Thoughts on Hajj

Let us look back at that momentous occasion in a Muslim’s life; the Hajj:

2.5 million people, an entire city on the move. The amounts of facilities needed for Hajj are staggering.
Over 90 million bread loaves alone are distributed. Zam Zam flows in gallons.

No account of Hajj is complete without the mention of Ebrahim (alaihis salaam)’s sacrifice of his son. He taught us a lesson in parent-child interaction.
After seeing the dream of slaughtering his son (the dreams of Prophets are revelation) he could have dragged his son along and slaughtered him.
Instead, he asked his young son’s opinion:
O my Beloved Son … what do you think (about this)?
[Qur’aan 37:102]
We need to introduce this principle of engaging with our children.

One of the biggest challenges facing returning Hujjaaj is how to keep the enthusiasm alive that was found in Hajj.
The Qur’aan gives us a formula which we can all relate to:
When you have finished your devotions (of Hajj), then remember Allah as you remember your fathers or with a more lively remembrance.
[Qur’aan 2:199]
This is a prescription that all people can relate to. Every culture has special occasions for remembering and honouring their fore-fathers and these are done with great pomp.

America’s July 4th celebrations recount the founding of the country by the fore-fathers. Every country celebrates their pioneers in this way.
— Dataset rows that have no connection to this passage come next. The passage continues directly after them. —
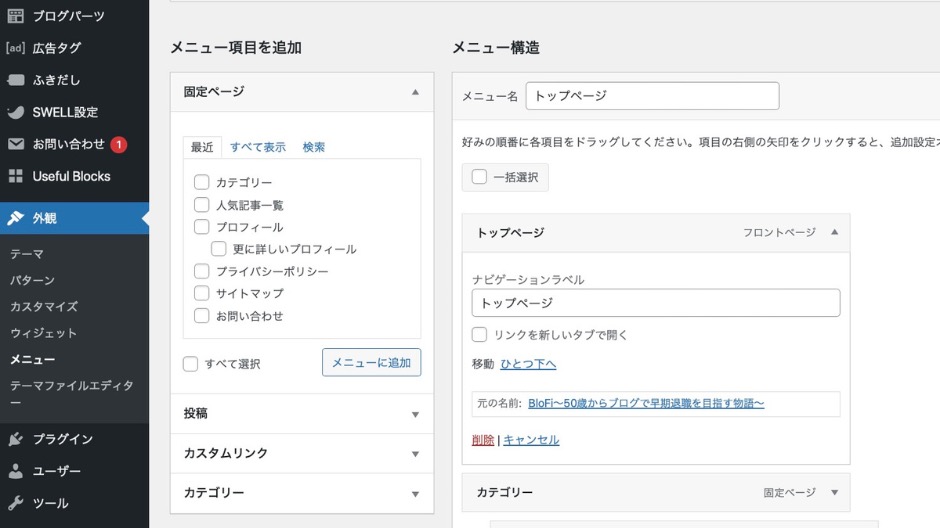
Task: Open Useful Blocks grid icon
Action: [x=16, y=176]
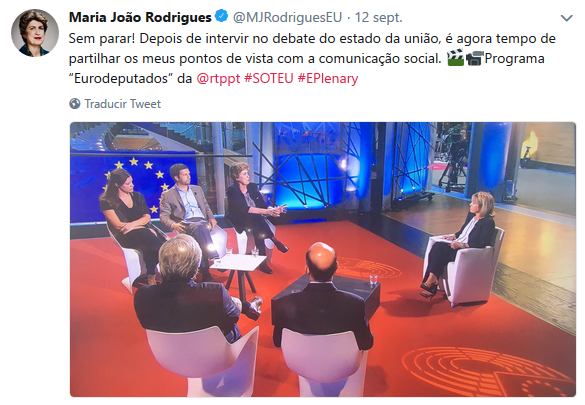Click the Maria João Rodrigues name
The image size is (585, 405).
coord(140,17)
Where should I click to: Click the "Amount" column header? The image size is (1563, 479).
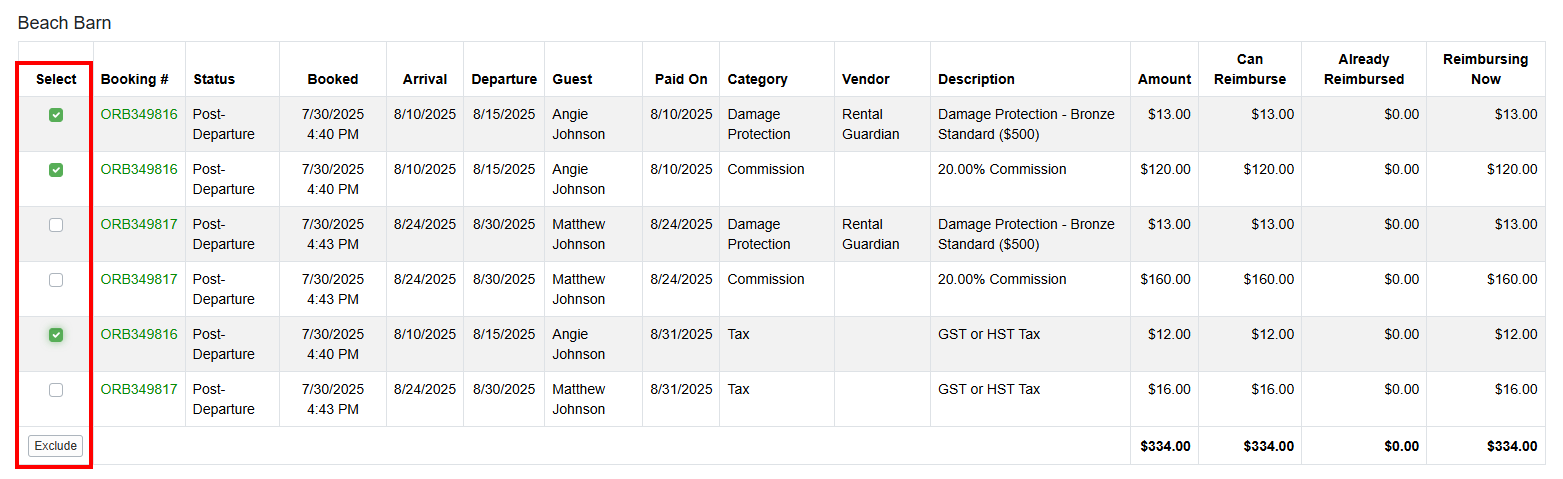click(1164, 79)
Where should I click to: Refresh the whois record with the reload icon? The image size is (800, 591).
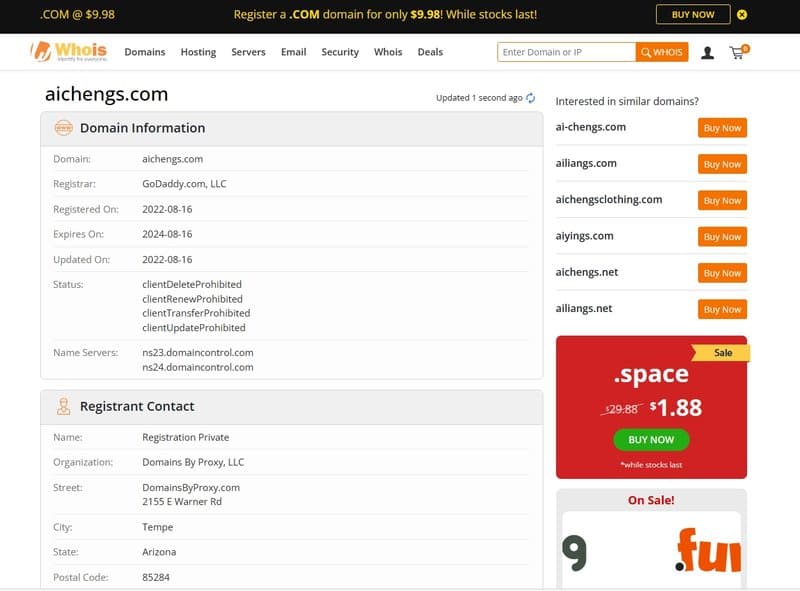click(531, 98)
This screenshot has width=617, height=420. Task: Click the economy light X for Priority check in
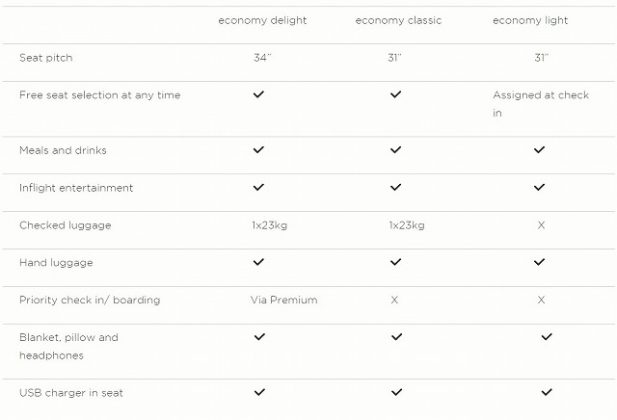(541, 300)
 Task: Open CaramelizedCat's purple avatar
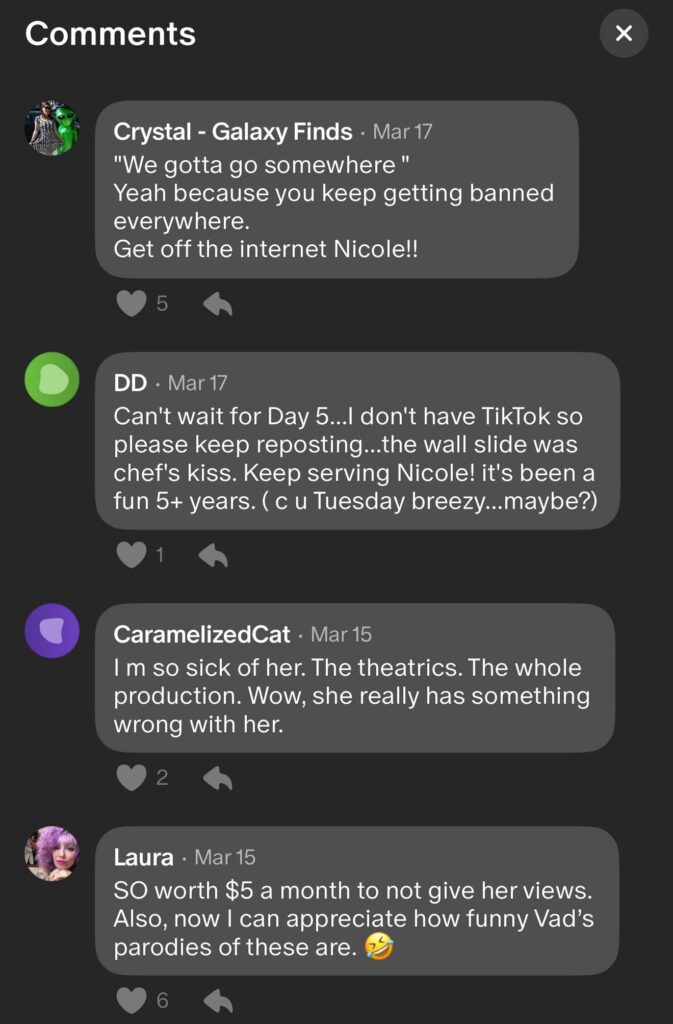click(x=51, y=631)
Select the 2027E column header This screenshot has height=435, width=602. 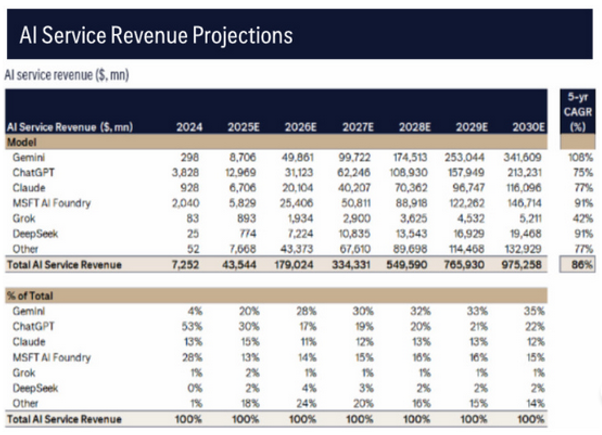(358, 127)
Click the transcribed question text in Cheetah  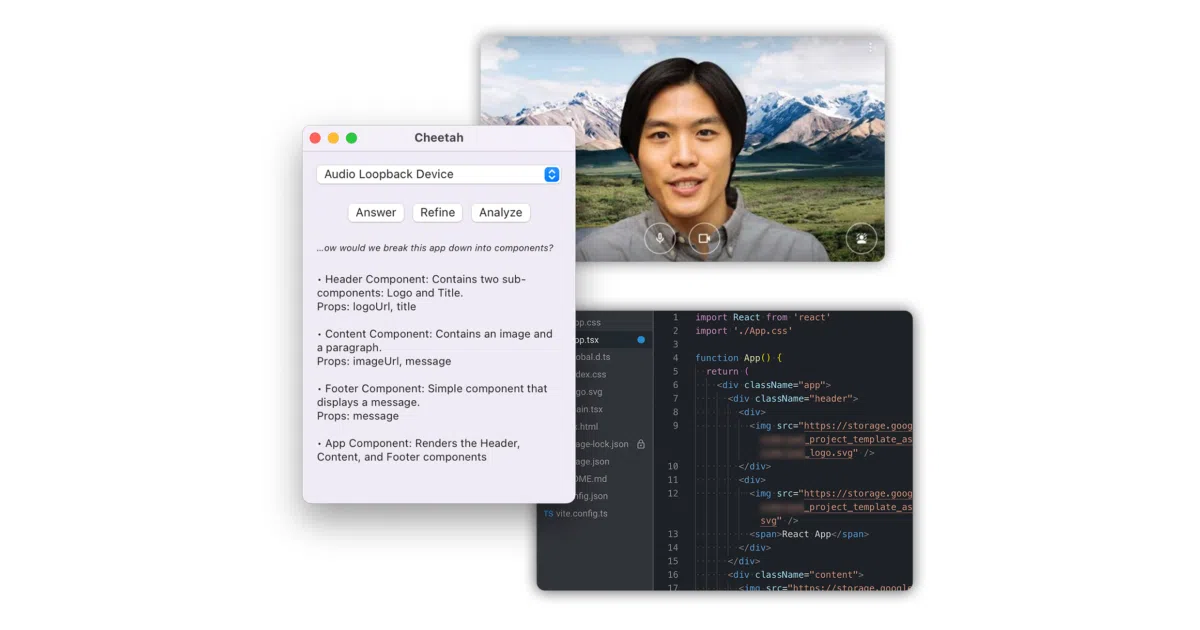coord(435,248)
SA has Freedom Day, April 27.
Everyone knows the spirit that goes into these occasions. Muslims need to convert this spirit into the remembrance of Allah.
Our relationship with Allah needs to be vibrant. He must be in our thoughts at all times, either verbally, or in our consciousness, as we strive to model our life on His commands and as we speak to Him, communicating directly our needs.